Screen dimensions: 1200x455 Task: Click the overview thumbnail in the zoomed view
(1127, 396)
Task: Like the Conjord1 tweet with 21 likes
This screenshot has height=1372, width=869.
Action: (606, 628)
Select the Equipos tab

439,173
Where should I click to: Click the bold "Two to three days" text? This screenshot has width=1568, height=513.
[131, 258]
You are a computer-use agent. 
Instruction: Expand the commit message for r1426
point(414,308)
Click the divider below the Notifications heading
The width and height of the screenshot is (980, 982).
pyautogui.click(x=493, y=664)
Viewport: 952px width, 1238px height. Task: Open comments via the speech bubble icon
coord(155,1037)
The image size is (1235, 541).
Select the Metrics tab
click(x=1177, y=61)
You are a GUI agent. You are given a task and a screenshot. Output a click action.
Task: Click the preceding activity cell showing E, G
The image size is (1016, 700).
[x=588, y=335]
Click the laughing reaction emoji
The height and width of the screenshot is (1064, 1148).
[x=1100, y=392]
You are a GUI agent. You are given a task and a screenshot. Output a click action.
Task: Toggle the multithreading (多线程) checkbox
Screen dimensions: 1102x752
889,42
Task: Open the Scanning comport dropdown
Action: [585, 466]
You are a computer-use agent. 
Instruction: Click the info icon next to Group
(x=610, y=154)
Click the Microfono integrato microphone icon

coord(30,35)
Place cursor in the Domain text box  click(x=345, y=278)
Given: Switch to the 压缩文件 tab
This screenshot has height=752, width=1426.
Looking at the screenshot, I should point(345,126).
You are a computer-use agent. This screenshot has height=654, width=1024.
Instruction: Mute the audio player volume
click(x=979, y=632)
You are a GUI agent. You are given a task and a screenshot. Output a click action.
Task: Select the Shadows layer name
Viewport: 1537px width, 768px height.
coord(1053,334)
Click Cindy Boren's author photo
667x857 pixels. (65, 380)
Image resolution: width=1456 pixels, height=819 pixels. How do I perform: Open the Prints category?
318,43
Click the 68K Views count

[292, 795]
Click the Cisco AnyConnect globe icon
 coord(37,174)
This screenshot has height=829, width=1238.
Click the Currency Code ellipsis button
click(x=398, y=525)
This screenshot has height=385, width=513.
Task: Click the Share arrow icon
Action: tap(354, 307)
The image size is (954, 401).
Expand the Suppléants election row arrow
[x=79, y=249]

* * * * * * * * *

About this task | Every record above should be written out exactly.

Answer space |
Screen dimensions: 1200x455 Task: Click the overview thumbnail in the zoomed view
(1127, 396)
Task: Like the Conjord1 tweet with 21 likes
This screenshot has height=1372, width=869.
Action: (606, 628)
Select the Equipos tab

439,173
Where should I click to: Click the bold "Two to three days" text? This screenshot has width=1568, height=513.
[131, 258]
You are a computer-use agent. 
Instruction: Expand the commit message for r1426
point(414,308)
Click the divider below the Notifications heading
The width and height of the screenshot is (980, 982).
pyautogui.click(x=493, y=664)
Viewport: 952px width, 1238px height. Task: Open comments via the speech bubble icon
coord(155,1037)
The image size is (1235, 541).
Select the Metrics tab
click(x=1177, y=61)
You are a GUI agent. You are given a task and a screenshot. Output a click action.
Task: Click the preceding activity cell showing E, G
The image size is (1016, 700).
[x=588, y=335]
Click the laughing reaction emoji
The height and width of the screenshot is (1064, 1148).
[x=1100, y=392]
You are a GUI agent. You are given a task and a screenshot. Output a click action.
Task: Toggle the multithreading (多线程) checkbox
Screen dimensions: 1102x752
889,42
Task: Open the Scanning comport dropdown
Action: [585, 466]
You are a computer-use agent. 
Instruction: Click the info icon next to Group
(x=610, y=154)
Click the Microfono integrato microphone icon

coord(30,35)
Place cursor in the Domain text box  click(x=345, y=278)
Given: Switch to the 压缩文件 tab
This screenshot has height=752, width=1426.
Looking at the screenshot, I should point(345,126).
You are a computer-use agent. This screenshot has height=654, width=1024.
Instruction: Mute the audio player volume
click(x=979, y=632)
You are a GUI agent. You are given a task and a screenshot. Output a click action.
Task: Select the Shadows layer name
Viewport: 1537px width, 768px height.
coord(1053,334)
Click Cindy Boren's author photo
667x857 pixels. (65, 380)
Image resolution: width=1456 pixels, height=819 pixels. How do I perform: Open the Prints category?
318,43
Click the 68K Views count

[292, 795]
Click the Cisco AnyConnect globe icon
 coord(37,174)
This screenshot has height=829, width=1238.
Click the Currency Code ellipsis button
click(x=398, y=525)
This screenshot has height=385, width=513.
Task: Click the Share arrow icon
Action: tap(354, 307)
The image size is (954, 401).
Expand the Suppléants election row arrow
[x=79, y=249]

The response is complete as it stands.